Grainger was designated as an essential business during the early days of the coronavirus pandemic. Though there were virus outbreaks in certain facilities, stricter measures including temperature checks have since been instated. As orders for personal protective equipment (PPE) increased, Grainger and other re-sellers were hit with supply drops and price hikes.

In March 2020, Grainger was sent a letter from the Wisconsin Department of Agriculture, Trade and Consumer Protection accusing them of price gouging. Grainger had increased its prices for surgical masks from $0.17 to $1.00 per mask. A spokesman for the company stated that the price increases were a result of increased costs from suppliers and overall shortages of PPE.

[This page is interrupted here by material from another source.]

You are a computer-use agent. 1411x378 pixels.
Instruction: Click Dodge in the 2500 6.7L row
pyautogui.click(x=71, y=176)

Fastenal Company and Grainger, two industrial suppliers, also saw surges in PPE sales. The AP's data includes $99 million in personal protective equipment sales to 32 states by Fastenal, and $50 million in protective equipment sales to 40 states by Grainger, which said its profits on those sales were affected by increased freight costs and previous contracts with reduced prices.

== Subsidiaries ==
Grainger's subsidiary Zoro Tools, Inc. and website zoro.com was launched in 2011 to serve the American small business market through a web-only transaction-based model, while grainger.com serves primarily large and mid-sized customers. Both online stores also sell products to individuals.

Monotaro was established in 2000 as a joint venture between Grainger and Sumitomo. It has online-only operations serving Japan and other Asian markets.

Imperial Supplies was acquired by the company in 2009.

Grainger divested Grainger China and Netherlands-based Fabory in 2020.

== Acquisitions ==
- September 1, 2015: Cromwell Group Holdings (UK) Ltd The initial aggregate purchase price for the acquisition under the definitive share purchase agreement was £310 million ($476 million), subject to customary adjustment.
- December 3, 2013: Safety Solutions Incorporated. The purchase price is $30 million, less cash acquired.
- August 23, 2013: E&R Industrial Sales Inc. The purchase price is $116 million, less cash acquired.
- December 31, 2012: Techni-tool, Inc. of Worcester, Pennsylvania. The purchase price is $40 million, less cash acquired.
- April 2, 2012: Anfreixo
- August 31, 2011: Fabory Group The purchase price is $346 million, less cash acquired.
- October 14, 2010: SafetyCertified
- November 18, 2009: Alliance Energy Solutions
- October 13, 2009: Imperial Supplies

== Awards and honors ==
Grainger was named by Fortune magazine as one of the top 100 companies to work for in 2013, citing the company's generous profit-sharing plan, where employees with five years of service had 20% of their pay added to their retirement plan. However, the profit sharing plan was discontinued in 2021.